Holidays are usually a time to relax and let things go a little. Should the same apply to discipline? Should you say “yes” to things you normally say no to? Should you buy everything your toddler asks for? In one word – no. Yes, holidays are a great time to let your toddler explore, to have more autonomy and to bond with them. They are not, however, a time to become permissive. That doesn’t mean getting super-strict, that will totally back-fire too. Toddlers need boundaries and most of all they need consistency from you. The whole holiday has already produced so much inconsistency that they need you to be just who you are at home when it comes to your expectations of them. Simply, while you need boundaries to keep them safe, they need your boundaries to help them to feel safe. Just make sure that you discipline as gently and compassionately as possible.

The elusive ‘me time’ and relaxation

Let’s be frank here. Me-time and toddlers just don’t mix well. It’s much better to aim for family time with a few snippets of time alone to top up your emotional wellbeing tank whenever you can snatch them. Couple time however is not a particularly realistic aim. While there are some wonderful creches and kids’ clubs around the world and certainly many toddlers who thrive in attending them, child psychology tells us that toddlers need their parents and will do anything they can to avoid separation from them. While you may dearly wish that your toddler wouldn’t scream, sob and reach out for you like you were abandoning them every time you try to drop them off at the hotel creche, your toddler is being totally normal.
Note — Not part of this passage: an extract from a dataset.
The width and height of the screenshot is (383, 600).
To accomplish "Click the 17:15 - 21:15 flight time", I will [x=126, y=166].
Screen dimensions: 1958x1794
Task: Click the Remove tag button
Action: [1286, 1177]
From a child-development perspective, it’s actually far more worrying if they don’t act like they’ll never see you again. Toddlers need time to build bonds with new caregivers and the standard one or two-week holiday really doesn’t afford that time. Instead, it’s more realistic to plan time alone for just one parent, while the other cares for the toddler and take shifts. One day one parent can go for a massage, while the other can enjoy a game of tennis the next day. The toddler happy that they are with at least one parent at any given time.
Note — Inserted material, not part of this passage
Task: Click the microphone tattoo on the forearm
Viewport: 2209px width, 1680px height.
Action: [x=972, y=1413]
What to do when they have a tantrum

Hopefully by now you’ve accepted that your toddler will tantrum on holiday, it’s not a case of “if”, but “when”. So, what should you do when the inevitable happens? First off – stay calm, you’re not the first parent whose toddler has tantrumed at the resort and you won’t be the last. Make sure your toddler is safe and not in any imminent danger and try to find a quiet spot to move to while you sit with them until they are calm enough to have a hug and talk through what happened. When the tantrum’s over move on. Don’t dwell on it – it won’t help anyone. Get back to enjoying your holiday together.

What to do when you have a tantrum

It’s not only toddlers that have tantrums – parents do too. Holidays, especially ones that don’t go as planned, are a common environment for fraught relationships and fights. Parents can quickly lose their temper, not only with their toddlers but each other too. Ultimately you can’t control how your toddler behaves on holiday, but you can control how you behave. If you want your toddler to be calm and polite, then you must model that behaviour yourself. Sometimes, the most powerful thing you can do is to change the way you behave. Holidays are a great time to get into new habits, downloading a mindfulness app, or a “how to handle stress” book to take with you can pay dividends, because ultimately, you’re the one with all the power to change and enjoy the holiday as much as possible!